Tips for Leading a StrongFamilies Class 100 DVD Series
- Characteristics of a good small group?
- Things you can do to help promote these characteristics?
- Try to avoid…
1. Characteristics of a good small group?
- Focus on Christ.
- Sense of Trust.
- Honesty.
- Vulnerability.
- Partners vs spectators.
- People arrive early and stay late.
- Changed lives.
- Common desire to grow.
- Sense of commitment.
- ____________ Others.
2. Things you can do to help promote these characteristics?
- Pray for God to bring unity to the group.
- Pray for each other. (Ask for prayer requests and follow up.)
- Worship together. (Assign this to someone.)
- Be prepared to lead the study. (Watch the DVD & take notes.)
- Be authentic and transparent. (The level of your openness determines how open the rest for the group will be.)
- Be sensitive.
- Be teachable.
- Be flexible. (Things will rarely go as planned.)
- Be aware of the environment. (Seating, lighting, cozy feeling, inviting, distractions.)
- Serve together. (Do a mission’s project.)
- Play together. (Include families.)
- Start on time and end on time. (Don’t spoil the moment.)
- Have fun.
- Tell stories.
- Be clear about time, dates and expectations. (Use e-mail for this.)
- Allow people to be heard.
- Be an encourager.
- Be well informed of “sensitive” marital situations.
- Be “other-focused.”
- Assign different people to provide food and drinks.
- Talk about the importance of confidentiality.
- ____________ Others.
3. Try to avoid…
- Lecturing.
- Gossiping.
- Letting people dominate the discussions.
- Attacking. (People need to feel safe to share.)
- _____________ Others.
Getting Your Group To Open Up and Share
Every group has its own personality. Some groups will be openly verbal right from the start. Others groups will take a lot of work, and need the Coaches’ skill at getting the people to open up.
An effective way to promote sharing is through “group mixers”. Using group mixers is a basic, yet essential, small group skill.
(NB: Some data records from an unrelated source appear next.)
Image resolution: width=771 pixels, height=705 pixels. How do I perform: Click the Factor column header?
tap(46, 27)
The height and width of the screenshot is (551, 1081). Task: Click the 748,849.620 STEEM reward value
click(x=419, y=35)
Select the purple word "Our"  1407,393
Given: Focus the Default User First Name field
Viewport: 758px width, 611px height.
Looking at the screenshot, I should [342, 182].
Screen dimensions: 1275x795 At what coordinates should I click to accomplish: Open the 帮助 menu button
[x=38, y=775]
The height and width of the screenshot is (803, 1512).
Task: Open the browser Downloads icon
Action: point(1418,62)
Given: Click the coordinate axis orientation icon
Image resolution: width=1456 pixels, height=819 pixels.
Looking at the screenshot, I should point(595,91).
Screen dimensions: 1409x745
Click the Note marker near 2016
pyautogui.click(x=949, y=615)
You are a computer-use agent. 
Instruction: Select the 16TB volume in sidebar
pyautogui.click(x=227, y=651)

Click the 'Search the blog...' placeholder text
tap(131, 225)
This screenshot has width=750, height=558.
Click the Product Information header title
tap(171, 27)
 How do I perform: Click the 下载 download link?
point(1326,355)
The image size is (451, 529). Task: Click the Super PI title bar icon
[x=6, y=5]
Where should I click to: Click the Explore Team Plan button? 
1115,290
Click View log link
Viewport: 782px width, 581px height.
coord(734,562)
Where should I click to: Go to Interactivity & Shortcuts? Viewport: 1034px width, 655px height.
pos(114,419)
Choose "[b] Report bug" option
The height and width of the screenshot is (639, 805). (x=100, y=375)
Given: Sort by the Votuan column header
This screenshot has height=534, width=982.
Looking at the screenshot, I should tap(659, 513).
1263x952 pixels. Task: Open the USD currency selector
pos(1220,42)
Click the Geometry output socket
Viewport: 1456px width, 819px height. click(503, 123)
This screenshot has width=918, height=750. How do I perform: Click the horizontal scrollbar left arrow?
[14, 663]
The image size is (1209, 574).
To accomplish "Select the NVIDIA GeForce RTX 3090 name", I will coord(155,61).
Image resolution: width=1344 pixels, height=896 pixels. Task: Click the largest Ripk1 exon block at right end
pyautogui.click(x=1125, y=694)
Icebreaker ideas and shared questions are designed to facilitate discussion about members’ personal lives and to help them open up more freely.
Use discretion with these questions and statements. Some will evoke deep and serious responses. Others are light and funny. In the beginning stages of your group you might want to use questions that are more information about people’s lives. As intimacy develops in a group, begin to challenge people with more in-depth questions that evoke feelings, thoughts, and insights.